Enfin, M. Yves Détraigne a partagé les réticences de M. Bernard Frimat quant à l'usage répété par les commissions de la motion de renvoi en commission à l'encontre des propositions de loi émanant des groupes minoritaires ou d'opposition.
La commission a décidé de déposer la motion, présentée par Mme Marie-Hélène Des Esgaulx, rapporteur, tendant au renvoi en commission de la proposition de loi.
Application de l'article 65 de la Constitution - Examen du rapport et du texte proposé par la commissionen deuxième lecture
Puis la commission a examiné le rapport, en deuxième lecture, de M. Jean-René Lecerf et établi le texte qu'elle propose pour le projet de loi organique n° 322 (2009-2010), modifié par l'Assemblée nationale, relatif à l'application de l'article 65 de la Constitution, relatif au Conseil supérieur de la magistrature (CSM).
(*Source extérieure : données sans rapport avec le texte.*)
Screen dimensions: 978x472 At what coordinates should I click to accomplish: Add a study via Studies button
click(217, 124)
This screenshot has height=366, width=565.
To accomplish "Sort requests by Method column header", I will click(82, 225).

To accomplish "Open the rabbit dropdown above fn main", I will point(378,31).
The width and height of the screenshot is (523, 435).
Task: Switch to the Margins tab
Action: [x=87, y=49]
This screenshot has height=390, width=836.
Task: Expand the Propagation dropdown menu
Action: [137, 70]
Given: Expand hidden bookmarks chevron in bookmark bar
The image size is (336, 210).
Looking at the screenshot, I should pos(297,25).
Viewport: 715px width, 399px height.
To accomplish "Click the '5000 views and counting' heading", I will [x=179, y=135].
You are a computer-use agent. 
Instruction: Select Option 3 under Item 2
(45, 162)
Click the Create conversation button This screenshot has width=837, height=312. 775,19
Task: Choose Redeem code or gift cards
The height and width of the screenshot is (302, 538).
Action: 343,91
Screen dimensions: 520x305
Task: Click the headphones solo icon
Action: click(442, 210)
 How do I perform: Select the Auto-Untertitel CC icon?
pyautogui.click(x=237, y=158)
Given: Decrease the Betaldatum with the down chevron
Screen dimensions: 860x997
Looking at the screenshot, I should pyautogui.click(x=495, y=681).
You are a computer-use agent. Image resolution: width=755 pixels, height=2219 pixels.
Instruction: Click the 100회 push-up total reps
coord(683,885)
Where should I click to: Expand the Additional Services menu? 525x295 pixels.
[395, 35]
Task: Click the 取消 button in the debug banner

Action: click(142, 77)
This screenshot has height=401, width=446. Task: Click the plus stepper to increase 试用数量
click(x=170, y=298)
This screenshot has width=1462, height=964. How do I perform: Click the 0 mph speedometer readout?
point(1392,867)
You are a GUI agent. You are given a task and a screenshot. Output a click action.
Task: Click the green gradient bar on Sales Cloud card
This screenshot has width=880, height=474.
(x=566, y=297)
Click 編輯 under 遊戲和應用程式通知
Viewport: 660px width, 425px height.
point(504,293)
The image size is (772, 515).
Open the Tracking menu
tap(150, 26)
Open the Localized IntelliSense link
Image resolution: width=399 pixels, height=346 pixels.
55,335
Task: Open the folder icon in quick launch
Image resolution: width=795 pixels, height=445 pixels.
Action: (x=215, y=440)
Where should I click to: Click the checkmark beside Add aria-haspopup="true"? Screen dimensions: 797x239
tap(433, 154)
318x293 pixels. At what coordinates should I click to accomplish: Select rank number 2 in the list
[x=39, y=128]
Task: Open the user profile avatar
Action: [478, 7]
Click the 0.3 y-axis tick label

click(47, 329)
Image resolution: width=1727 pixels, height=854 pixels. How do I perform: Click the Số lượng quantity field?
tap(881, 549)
M. Jean-René Lecerf, rapporteur, a indiqué que l'Assemblée nationale avait validé l'essentiel des modifications apportées par le Sénat en première lecture. En particulier, elle a marqué son accord avec le dispositif de parité de composition entre membres magistrats et membres non magistrats, applicable aux formations siégeant en matière disciplinaire, avec la compétence reconnue à la formation plénière pour se saisir des questions relatives à la déontologie des magistrats, avec l'abaissement du quorum nécessaire pour l'adoption de sanctions ou de propositions de sanctions par les formations compétentes en matière disciplinaire, et avec l'organisation retenue pour les commissions d'admission des requêtes.
Sur d'autres points, l'Assemblée nationale a modifié à la marge les solutions adoptées par le Sénat, en prévoyant que la représentation équilibrée des hommes et des femmes dans la nomination des personnalités qualifiées serait assurée par chaque autorité de nomination et non de manière globale, en étendant à quinze jours plutôt que dix ouvrables le délai au cours duquel la formation compétente du Conseil supérieur devra se prononcer sur la mesure d'interdiction temporaire d'exercice applicable à un magistrat, et en prévoyant que le justiciable auteur de la plainte adressée contre un magistrat pourra être entendu par la commission d'admission des requêtes.
M. Jean-René Lecerf, rapporteur, a constaté que quatre points restaient en débat, l'Assemblée nationale ayant en effet supprimé quatre modifications adoptées par le Sénat en première lecture : l'interdiction de plaider et d'agir en qualité de conseil d'une partie pour l'avocat membre du CSM, la procédure qui vise à garantir le respect par les membres du Conseil supérieur de leurs obligations déontologiques, l'avis du CSM rendu sur la proposition de nomination conjointe par le premier président de la Cour de cassation et le procureur général près cette cour, du secrétaire général de l'institution, et la consécration de l'autonomie budgétaire du CSM.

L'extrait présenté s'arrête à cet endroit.